Greetings,
I'm searching for help with a bug that has been haunting my system for quite a long time now. The problem is that weird that I don't even know where to file a bug report, so if anybody could point me in the right direction, I'd be very thankful.
System:
X40, debian 5.0, kernel 2.6.28.5
Description:
After the window manager (kdm) has loaded, there's a chance that the system will lock up after a short time. This doesn't happen always, but merely every second system boot|reboot|resume. The system as a whole won't respond to anything, neither to keystrokes nor to the sysreq-combos. Only hard power-off (holding the power key) "helps" and after that the system boots without complication and always runs until I power-off|reboot|suspend again, no matter how long. The bug isn't definitely reproducible, though.
There's never any identifiable trace of what happened in the log files of /var/log. I got myself a cam recently and used it to make some screen shots. The vertically distorted image is quite characteristical for this error.
http://bayimg.com/landlAAbK
http://bayimg.com/landNAabK
http://bayimg.com/lANDpAABk
The error will occur whenever kdm was loaded. From what I experienced the freeze happens most often when initializing the user's kde session, causing corruption of the config files opened at that very time (now I always keep a whole backup of ~./kde/share/apps/config around to handle this). But it happens nearly as often with the first action done in kmail. Leaving the kde login manager running without actually logging in will cause it to occur too.

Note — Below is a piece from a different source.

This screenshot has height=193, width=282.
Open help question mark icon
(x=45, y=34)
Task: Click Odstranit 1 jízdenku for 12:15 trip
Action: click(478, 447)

Switching to a terminal with ctrl-alt-fn doesn't help -- as long as there's an x-server running nearby the system will definitely lock up.
Narrowing down:
There's a whole bunch of programs that get loaded at startup. Therefore I thought for a long time it was caused by kmail (that mistaken I even filed a bug report on the kmail bugzilla ...), but having been forced to use webmail by a stupid dormitory firewall I found out that it happens without kmail, too. Debug builds of kmail (3.5.[7-10]) never revealed any useful information in the logs.
It definitely looks like a graphics bug but it happens with intel 855GM (kernel drivers: 830 and 955; xorg drivers: i810 and intel) and Via Unichrome (both drivers) as well, no matter whether with drm or without. I never even tried compiz and all that eye candy. Never tried it without X at all, though ... but I didn't experience the lockup in single user mode yet.
Had the problem with xfs, ext[2-4] and others. (Xfs is by far the worst mess after that kind of hang.) Had it with encrypted partitions and without.
Afair it first occured with a fresh install of SUSE 9.3, now I'm with debian since 4.0 and so far neither a new OS nor an upgrade could help.
Since debian (and the divine make-kpkg!) I use my own kernels and already tried dozens of options, all to no avail.
I'm nearly absolutely sure that it is not an hardware issue because it happened not only the IBM X40 I use today but on the Acer Aspire 1362 that I had before. These two don't have any part in common. (I got the Acer new some years ago and the error occured first after about 1 year of usage. Last summer I switched to the second hand Thinkpad and the error was there right after installing debian.)
No difference between wireless and ethernet.
It's very improbable that the problem is caused by overheating. My X40 can run boinc-client for days without complications and compiling three applications at the same time doesn't lead to instability either.
Maybe it's related to USB, too, for as a mobile user I rely heavily on external equipment at home, i.e. Ultrabay, USB mouse, USB hdds, USB dvd burner etc, all those are present at boot time. During weeks I mostly work without these things in the library, where I'm not sure whether I experienced the lockup at all. There I'm offline, too, and working with another user account that doesn't use net applications like kmail, kopete.
Conclusion:
Most strange seems to me, that the error at one time simply began (with SUSE9.3 or 10.0, I think, but I don't recall whether this was correlated with the use of a special program) and persists until today. Even more strange is the phenomenon of the distorted screen while it's most probably not even related to the graphics hardware. Therefore I guess it's an USB or net issue.
I'm using the notebook as production system, so the lockups sometimes corrupt important data very badly; journaling fs can't compensate all the losses. I'd really like to get rid of the problem but so far I don't even know where to start. Please point me to the logfiles to post. Any help is appreciated, I thank you for any kind of recommendation.
PS: Many times I made investigations on the net, from what I found my error looks similar to the notorious
"random system freeze" but neither is my configuration the same nor does the usual resolution (disable compiz etc) apply. There are many other more or less
similar bug reports, but I never read an exact description of my problem so far. There's one
thread over there at ubuntu that comes very close, but the solution offered there is more than impractical in the eyes of a laptop user.